Enunciado da tarefa =>
Segundo a reportagem sobre namoros virtuais, em qual site de relacionamento Joana conheceu George Williams?

Trecho citado =>
____

Namoros virtuais levam mulheres do céu ao inferno
Seduzidas na internet por homens que se dizem bem-sucedidos, mulheres perdem dinheiro e precisam conviver com a desilusão do “romance scam”
Aos 45 anos - há quase dois longe das drogas e há mais de três sem um relacionamento sério - a funcionária pública Joana (as mulheres citadas na reportagem tiveram os nomes trocados para preservar suas identidades), que vive no Paraná, pensou que um novo amor havia chegado. O príncipe não apareceu montado em um cavalo branco, mas surfando nas ondas da rede mundial de computadores.
Em abril deste ano, por meio do site de relacionamento Badoo, ela conheceu o engenheiro civil escocês George Williams, que dizia ter 48 anos e uma história marcada por perdas: seus pais e sua esposa haviam morrido em um acidente de carro. Durante dois meses, eles conversaram diariamente. “Acordava de madrugada por causa do fuso horário”, relembra.
Apesar do curto tempo de relacionamento virtual, Joana chegou a fazer planos de namoro e até de casamento. “Ele se dizia apaixonado. Minha carência deixou tudo mais fácil. Além de lindo, ainda chama de 'meu amor', quem resiste?”, questiona. O emocional frágil facilitou, pois mesmo percebendo algumas atitudes suspeitas - como o inglês macarrônico e resistência em se mostrar na webcam - Joana decidiu levar a relação adiante.

____

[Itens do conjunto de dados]
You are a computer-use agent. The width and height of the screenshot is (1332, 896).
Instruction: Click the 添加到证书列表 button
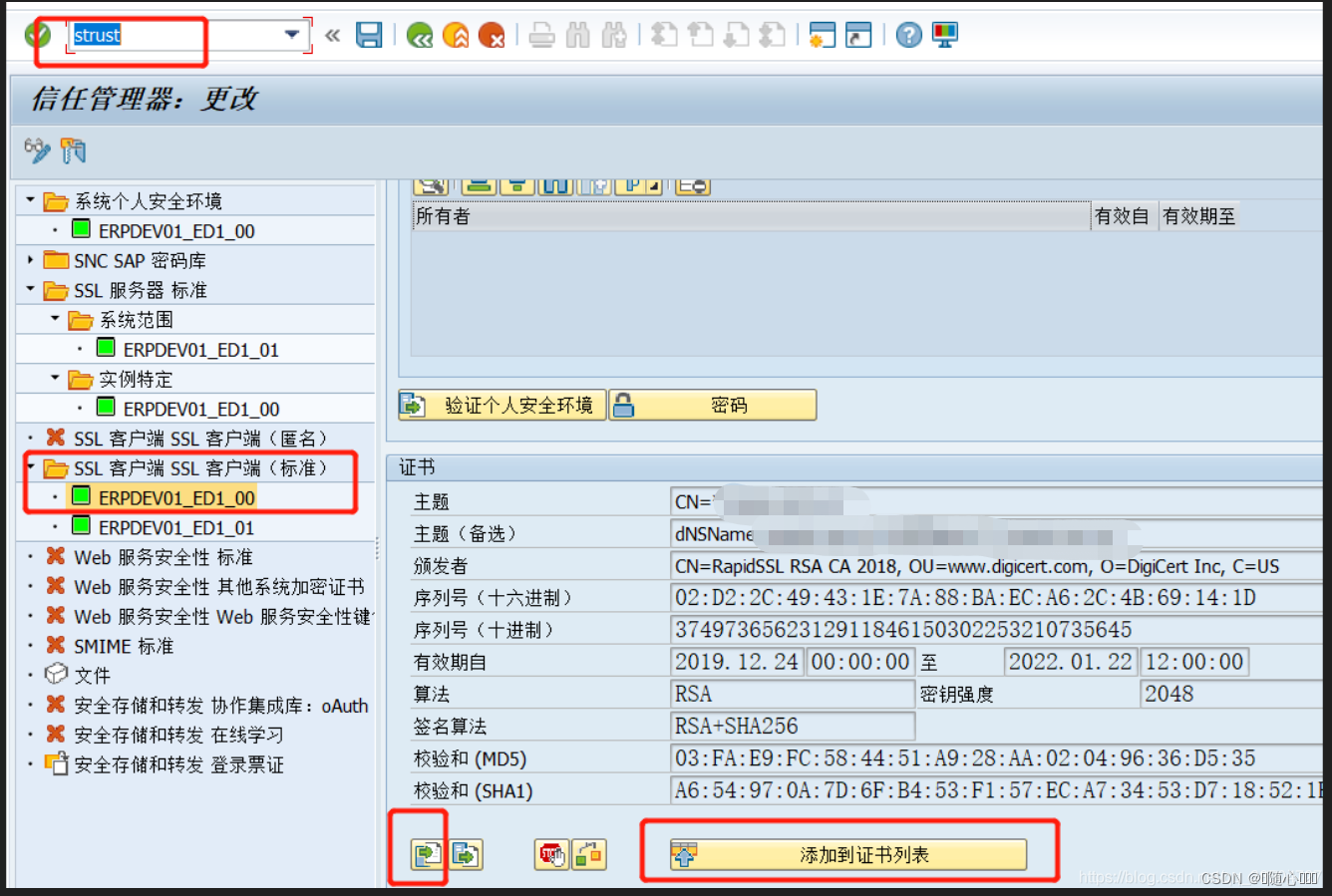[x=848, y=854]
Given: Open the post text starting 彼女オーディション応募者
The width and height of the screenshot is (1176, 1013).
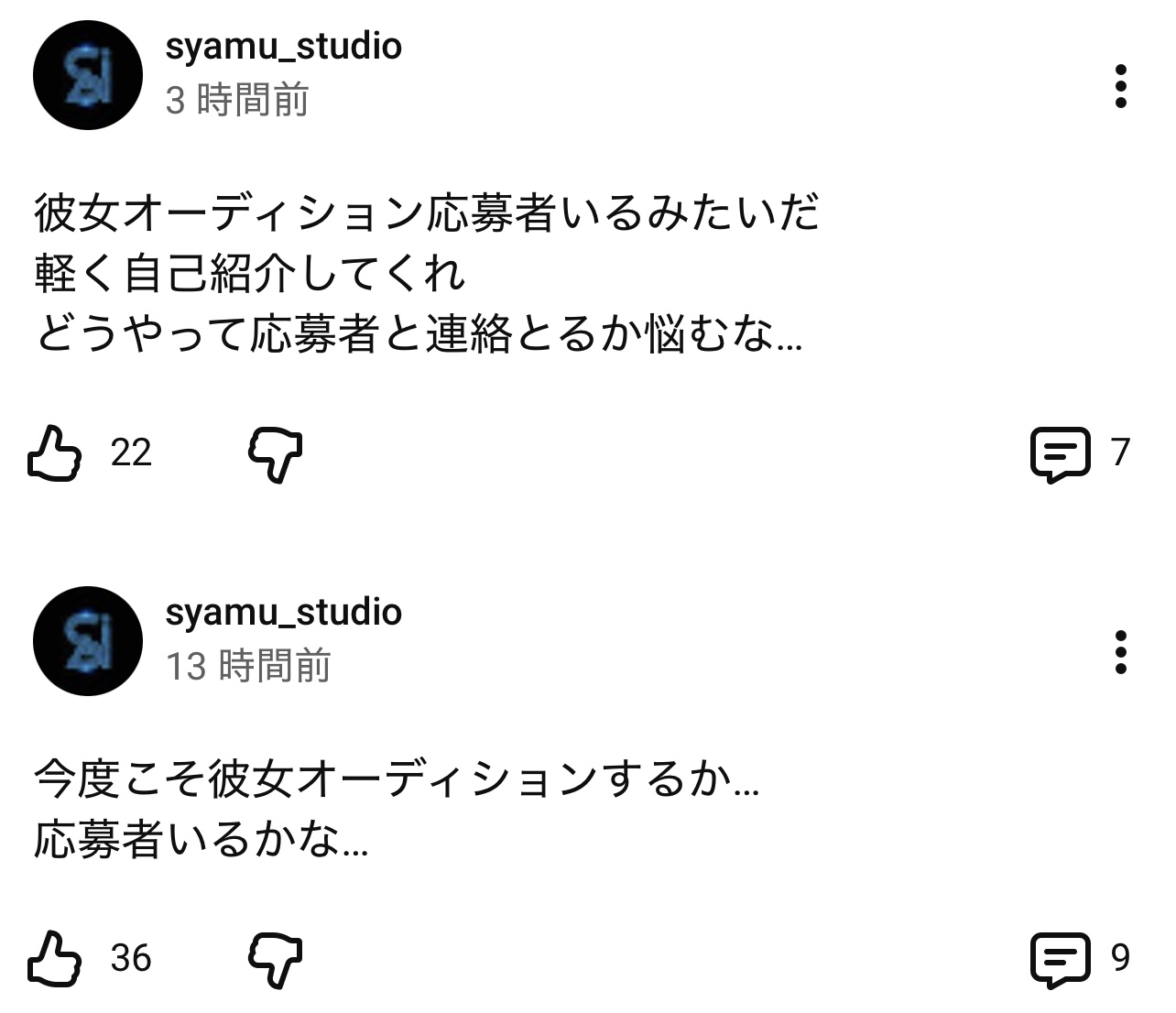Looking at the screenshot, I should click(x=427, y=274).
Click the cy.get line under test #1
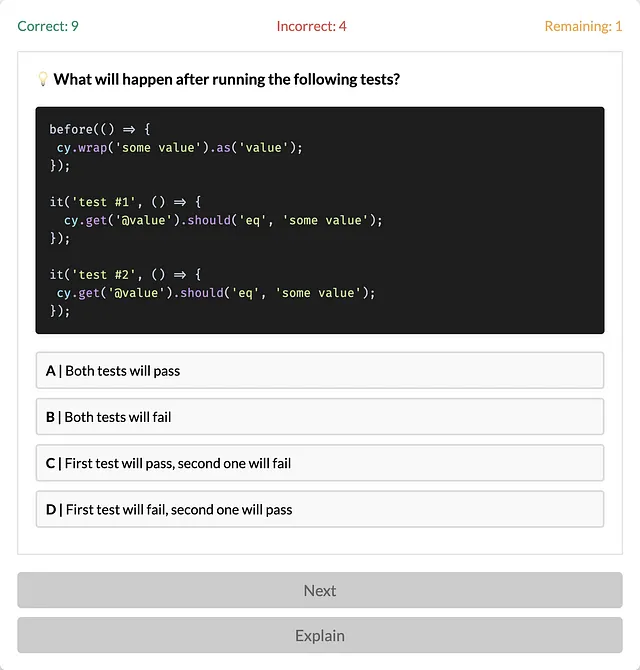 pyautogui.click(x=223, y=220)
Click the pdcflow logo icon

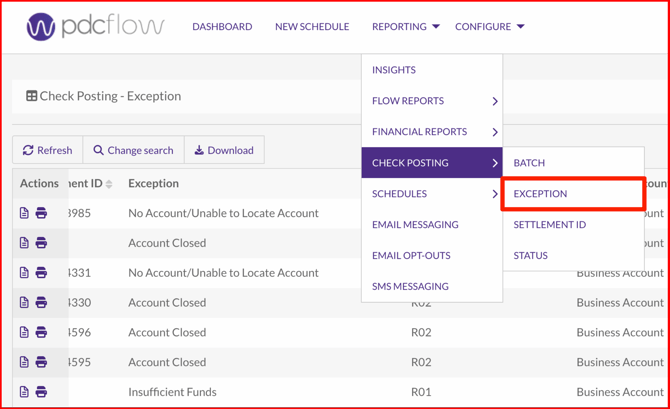pyautogui.click(x=41, y=27)
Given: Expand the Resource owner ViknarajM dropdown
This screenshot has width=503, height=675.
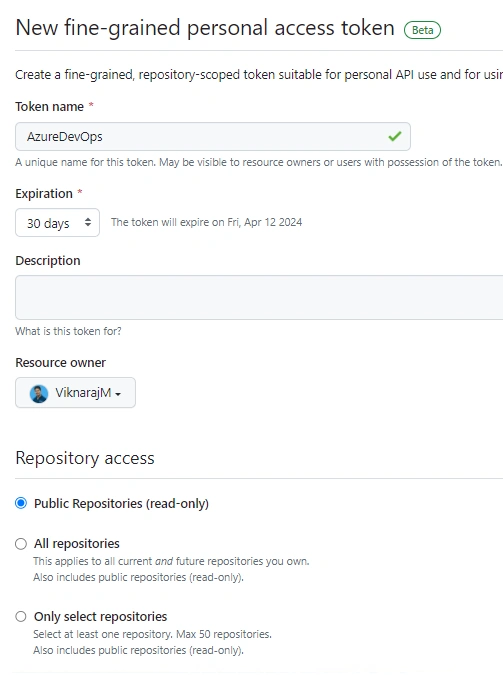Looking at the screenshot, I should [x=75, y=393].
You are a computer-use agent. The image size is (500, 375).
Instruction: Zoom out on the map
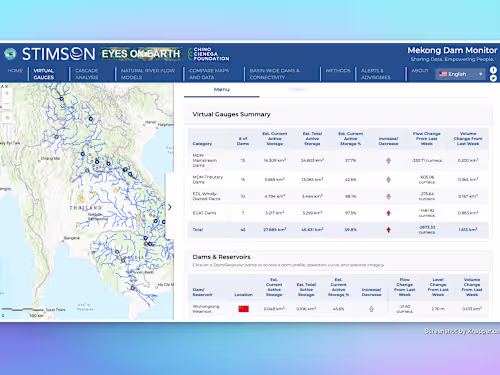tap(7, 104)
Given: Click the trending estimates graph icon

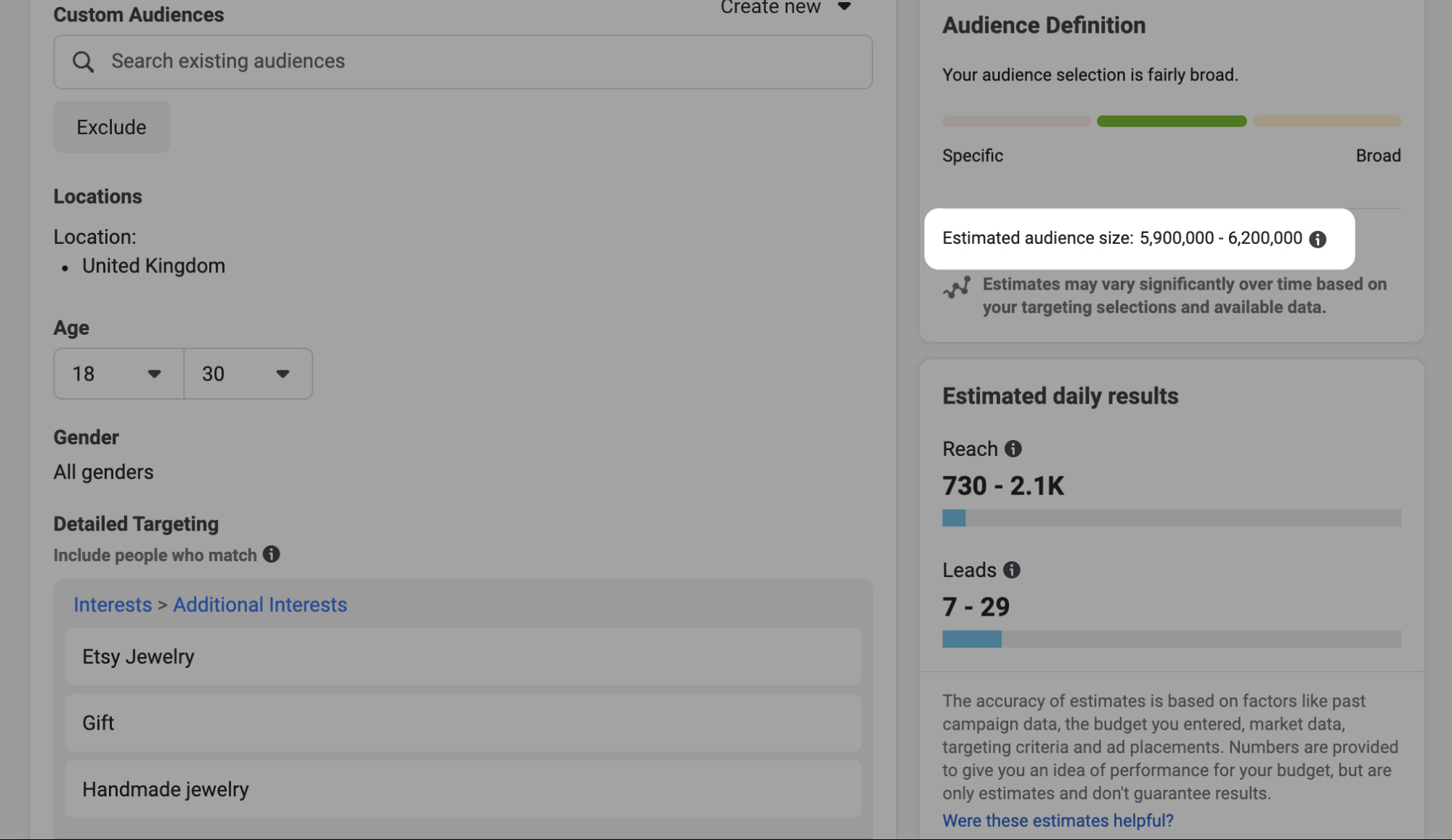Looking at the screenshot, I should 957,288.
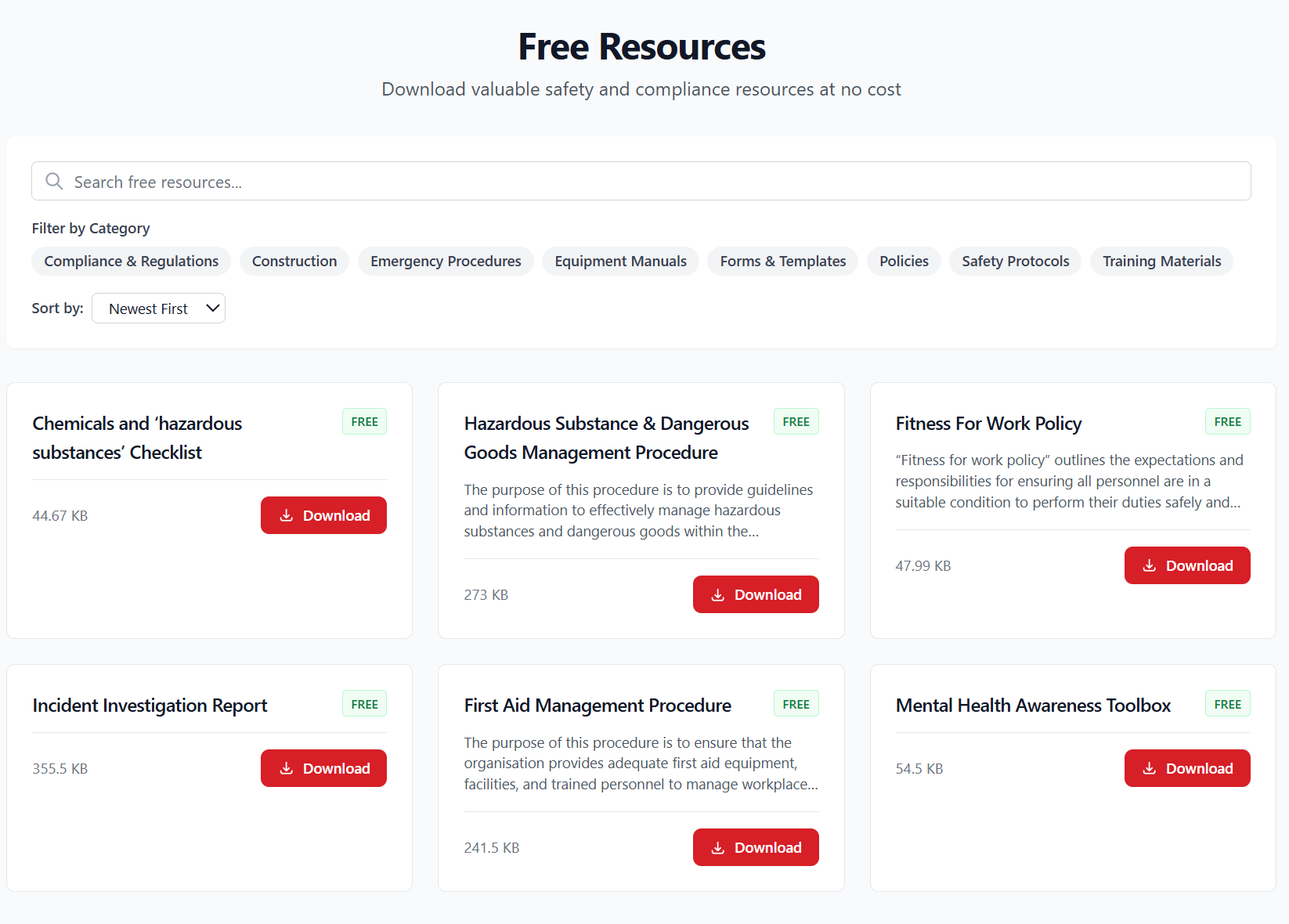Click the download icon for Hazardous Substance procedure

coord(718,594)
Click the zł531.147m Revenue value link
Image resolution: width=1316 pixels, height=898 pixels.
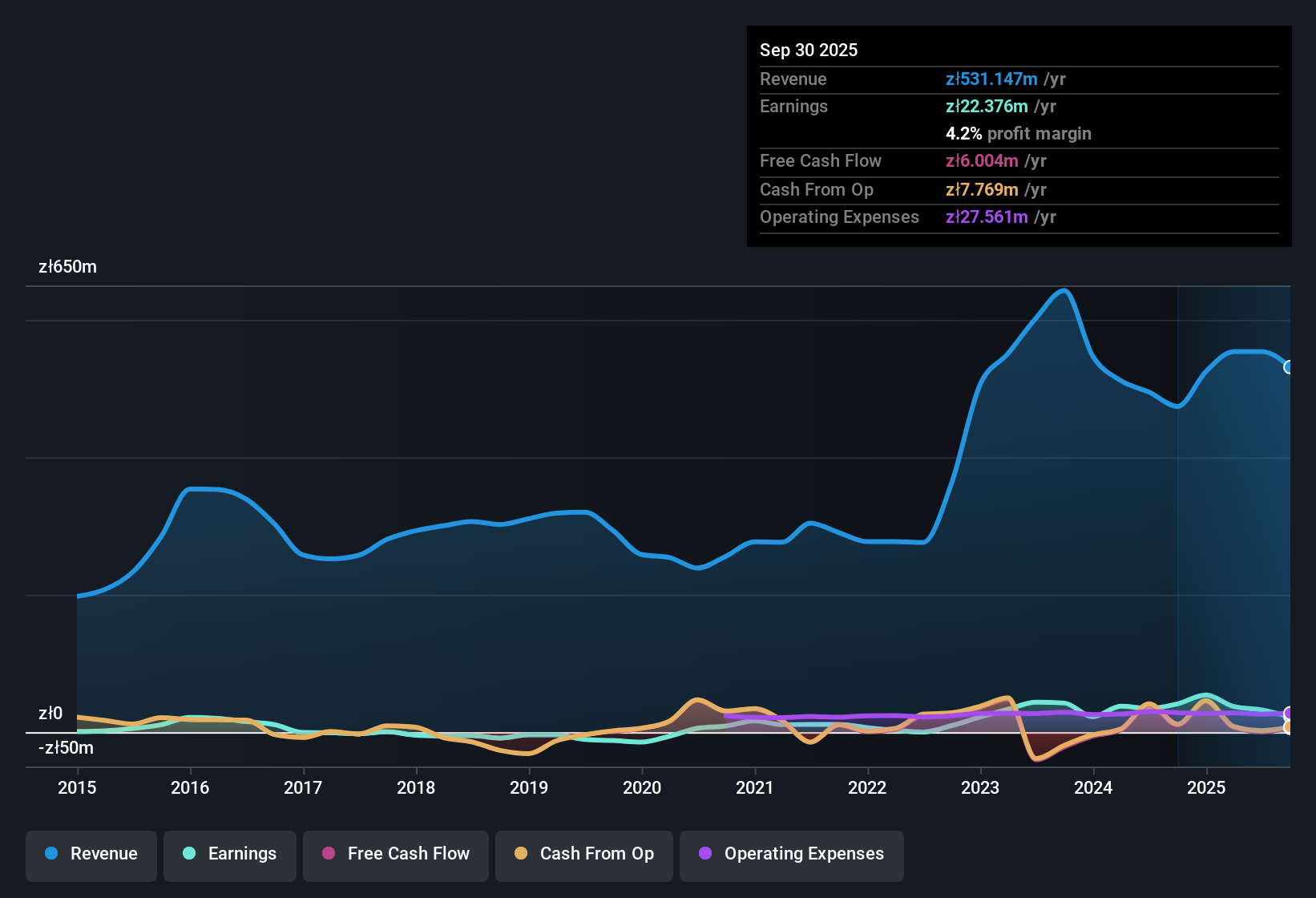click(991, 79)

____

Resultado do exercício =>
No site de relacionamento Badoo.